Ford government keeps making things worse in health crisis

Even when they try to do the right things, governments often trip over their own feet.

That is what happened late last week and again this week when the Ford government tried to improve the optics around one of the two most contentious issues in Ontario right now — the crisis threatening to break our hospitals.

First, last Friday, Premier Doug Ford called Hamilton Health Sciences CEO Rob MacIsaac to check on how the hospital system is coping in the crisis, particularly around how many children are getting sick at a time when McMaster Children’s Hospital is running at 140 per cent of its capacity. This on the same day HHS reported to the community that it is low on supplies, kids are being cared for on medical wards because the ICU is overwhelmed, and incoming patients face waits as long as 13 hours.

CEO MacIsaac took to social media to thank the premier for his interest, which is not surprising and politically wise, no doubt. But that appreciation was about the only positive reaction Ford’s check-in garnered. Pretty much everyone else slammed it as an empty bit of window dressing. Ford has to be aware of just how bad things are in hospitals across the province, including at HHS. A phone call to share the pain isn’t exactly what patients, families and health workers need at this point.

They need help, not a hug from the premier. More on that later.

Then there was provincial Health Minister Sylvia Jones earlier this week assuring parents that “ … We will continue to make those investments and I want to reassure the parents, when your children need health care in the province of Ontario, you’re getting it and you will continue to get it.”
* * *
=== INSTRUCTIONS ===
1. Repeat the passage of the column on Ontario's hospital crisis word for word, everything from "CEO MacIsaac took" down to "at this point.".
2. Write the next part of the column on the Ford government and Ontario's hospital crisis, starting after its last sentence.

Source records
* * *
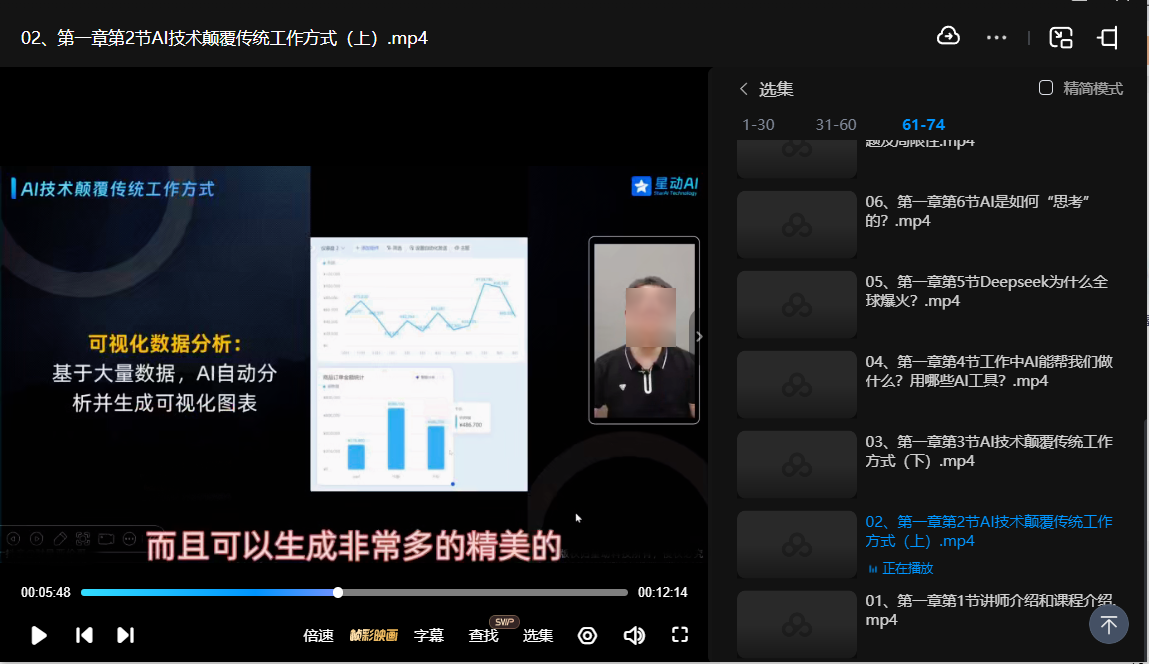Switch to picture-in-picture mini window
The height and width of the screenshot is (664, 1149).
click(1060, 38)
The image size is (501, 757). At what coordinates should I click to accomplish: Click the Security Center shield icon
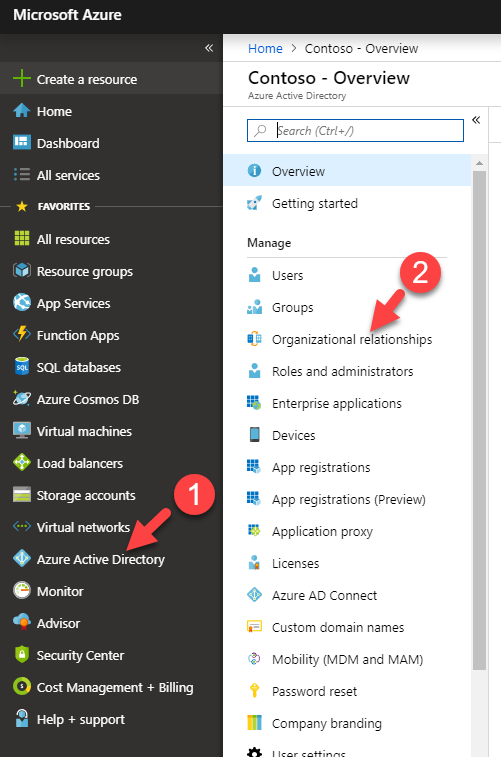tap(22, 655)
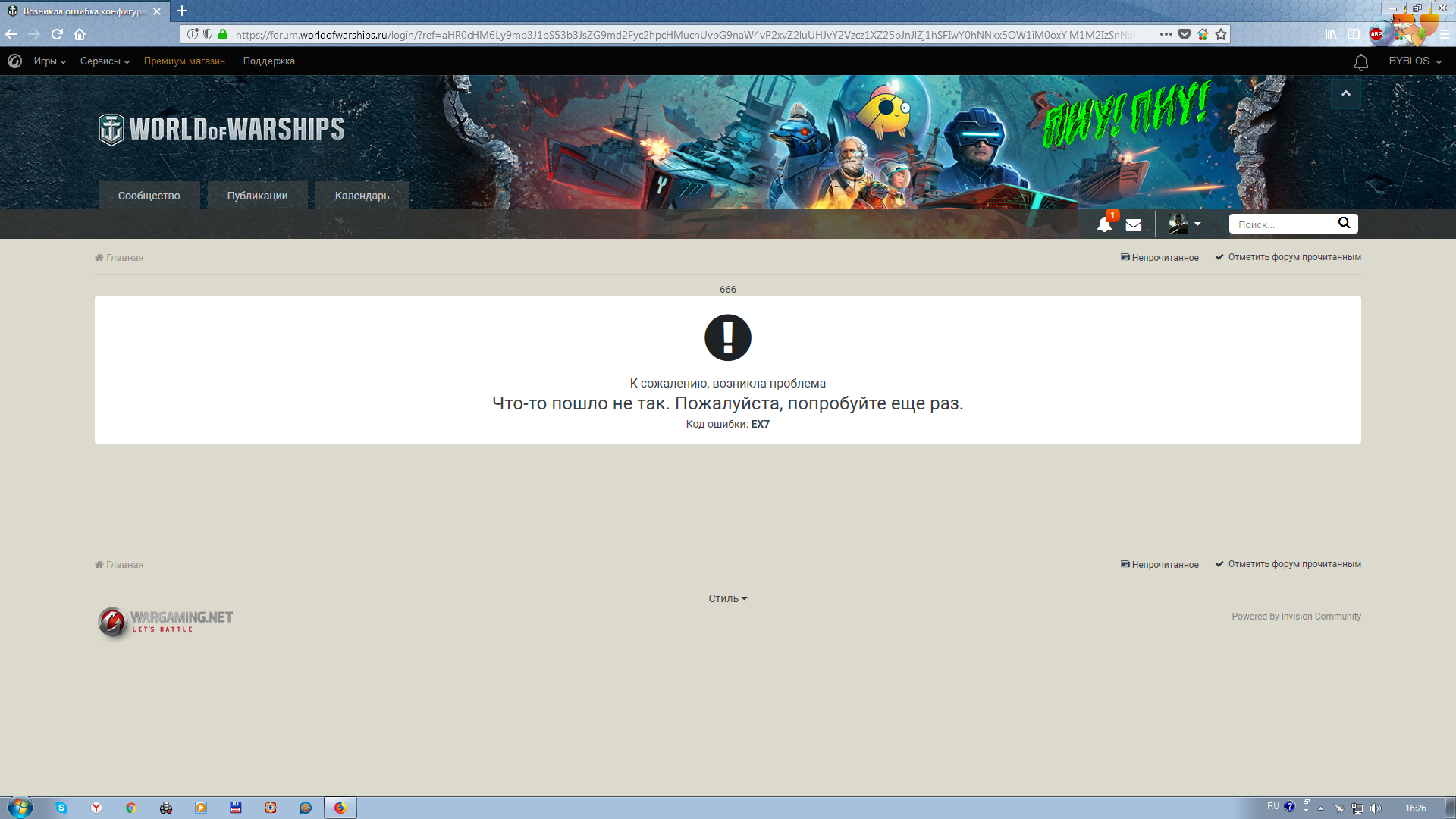
Task: Open the messages envelope icon
Action: 1134,224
* * *
=== PER-TASK OUTPUTS ===
1.
CEO MacIsaac took to social media to thank the premier for his interest, which is not surprising and politically wise, no doubt. But that appreciation was about the only positive reaction Ford’s check-in garnered. Pretty much everyone else slammed it as an empty bit of window dressing. Ford has to be aware of just how bad things are in hospitals across the province, including at HHS. A phone call to share the pain isn’t exactly what patients, families and health workers need at this point.

2.
Well, that’s a relief. Those 13-hour waits, kids not getting ICU care, kids being sent for treatment to adult facilities — they must just be unpleasant anomalies, or perhaps media exaggerations.

Jones no doubt intended to make people feel better, but she ended up sounding horribly out of touch, or even dishonest. Perhaps she meant the most seriously ill children are getting lifesaving treatment. Most experts agree that is true, and is due to effective triage.

But how about the thousands of other kids and families left waiting? They may not need lifesaving intervention — yet. But they are hardly getting appropriate and timely treatment. For Jones to suggest otherwise is, frankly, an insult to those sick kids, families and the health workers Ford cavalierly calls heroes.

It doesn’t have to be this way. On Thursday, we were pleased to publish a commentary by retired Hamilton medical oncologist Mark Levine and his wife Hinda. In their op-ed, they outline four concrete things the province can actually do to help fix the crisis rather than pay lip service. In a nutshell: Ease the burden on family docs by providing for nurse practitioners to work in family physician practices; increase family doc remuneration and training spots and acknowledge the hospital underfunding crisis and modernize the funding formula.

And a very big one: Repeal Bill 124, which freezes nurses’ salaries or caps raises at 1 per cent, which amounts to a pay cut in inflationary times. We have previously called for that more than once. It’s unfair and inequitable legislation which penalizes nurses, especially compared to other comparable front-line workers like police officers and firefighters, who don’t have a similar cap.

You probably know that nurses have left hospitals by the thousands. What you might not know is that the nursing staffing shortage is forcing hospitals to use private agencies to provide nursing staff. Or that nurses employed by such agencies earn considerably more than nurses in the public sector. Or that agencies themselves then charge a premium for their services, which hospitals have to pay.

So rather than give nurses a decent wage increase that keeps pace with inflation, the government is forcing hospitals, which are already strapped, to pay a premium to cover staffing shortages that the government, in part, caused. Now you know that, too. Perhaps you should let Ford and Jones know as well, since they don’t seem to know what is really going on in Ontario hospitals.